# Generalized birthday problem Rcpp

In the previous post, I tried to use some algorithms to speed up simulation. Now in this post, I will introduce a pretty powerful package `Rcpp`

, which has the potential to fundementally change the way you do simulation if you want to employ a time-consuming simulation in R. Let’s finish this project!

### Rcpp

`Rcpp`

is basically a package that incorporates C++ code in R. For me, using `Rcpp`

means my code can work faster while I can still enjoy the convenience of many versatile R packages. A simple way to use `Rcpp`

is the function `cppFunction`

. C++ code comes in as text in your R script. In this example, I define the function `simulateC`

, which simulates and calculate the probility of a birthday shared by at least *k* persons in a room size of *room* (sorry for inconsistent notation, but I prefer i as index in a loop). I am totally not an expert in C++, so I am not goint through the code (this script is my first C++ script, to be honest). This is just to give a taste of how fast a function created by `Rcpp`

can be.

```
library(Rcpp)
cppFunction('
#include <Rcpp.h>
using namespace Rcpp;
// [[Rcpp::export]]
float simulateC (int k, int room, int replicate) {
IntegerVector result (replicate);
for (int r=0; r<replicate; r++){
IntegerVector counts(365);
for (int i=0; i<room; i++) {
int pos = rand() % 365;
if (pos < 365 && pos >= 0) counts[pos] ++;
}
if (max(counts) >= k) {
result[r] = TRUE;
} else result[r] = FALSE;
}
float prob = float(sum(result))/float(replicate);
return prob;
}
')
```

Let’s benchmark the time spent by either `tabulate`

or `Rcpp`

method. `rbenchmark`

is a package that we can measure the computer time consumed.

```
library(rbenchmark)
k <- 2
room <- 23
r <- 1e4
set.seed(1)
b <- benchmark("Rcpp" = {simulateC(k=2, room=room, replicate=r)},
'Tabulate' = {
birth <- matrix(sample(1:365, r*room, replace=TRUE), nrow=r, ncol=room)
sum(apply(birth, 1, function(x) max(tabulate(x))>=k)) /r},
replications = 1000,
columns=c('test', 'elapsed', 'replications', 'relative')
)
b
```

Bascially, `benchmark`

runs each methods for 1000 times, and compare the time consumed. It takes 7.643/1000 = 0.007643 seconds for a run of `simulateC(k=2, room=23, replicate=1e4)`

and 0.065545 seconds for a run of `tabulate`

method. So on average, the `Rcpp`

method is 8.576 times faster than `tabulate`

methods.

### Generalized birthday problem

This is the finall verison of function in generalized birthday problem project.

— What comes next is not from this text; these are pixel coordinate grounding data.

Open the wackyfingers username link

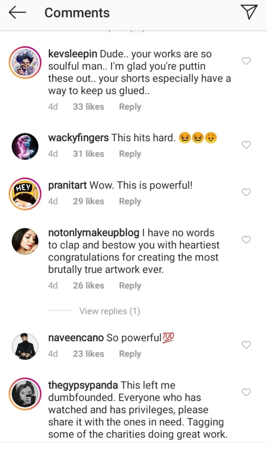click(x=78, y=138)
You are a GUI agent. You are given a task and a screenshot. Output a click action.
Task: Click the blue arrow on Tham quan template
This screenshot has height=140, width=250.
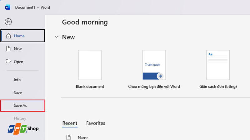160,76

Simply replace the code for simulation of one room size by `simulateC`

. Now we can try large room size and large replicates that are unbelievably time-consuming if we do it withou RCpp.

```
library(Rcpp)
gbp_rcpp <- function(k=2, p=.5, B_l=1000, B_u=20000, threshold=.001) {
i <- k # Tested room size; start from k persons in a room
x <- 1 # Counter for while loop
L <- 0 # Lower bound for binary search
R <- k^4+100+sample(-k:k, 1) # Upper bound for binary search
# Create an empty data frame for result
result <- setNames(data.frame(matrix(0, 100, 3)), c("room", "p", "replicate"))
while (abs(result$room[x] - p) >= threshold) {
# Increase replicate when approaching target room size
r <- floor(-B_u/(1+exp(-.03* ((R-L)-200))))+(B_u+B_l)
result$replicate[x] <- r
# Test room size i
i <- ceiling((L+R)/2)
result$room[x] <- i
# Calculate probability by running simulation in C++
result$p[x] <- simulateC(k=k, room=i, replicate = r)
if (result$p[x] >= p) R <- i
if (result$p[x] < p) L <- i
# Break the loop if trapped
if(sum(duplicated(tail(result$room[1:x], 2))) == 1 & result$room[x] != 0) break
# Print out room sizes tested
cat(paste0('Room size tested:', i, '\tprobability:', round(result$p[x], 3), '\treplicate size: ', r, '\n'))
# Counter for steps
x <- x + 1
}
ans <- R
return(list(answer=ans,
result=result[1:x,]))
}
```

Let’s try test the ideal room size for *k=8* and *p=0.5*. When approaching the ideal room size, increase the replicate size up to one million.

```
set.seed(1)
system.time(y_rcpp <- gbp_rcpp(k=8, p=.5, B_u=1000000))
y_rcpp
```

Now we have confident to say the ideal room size for *k=8* is 798.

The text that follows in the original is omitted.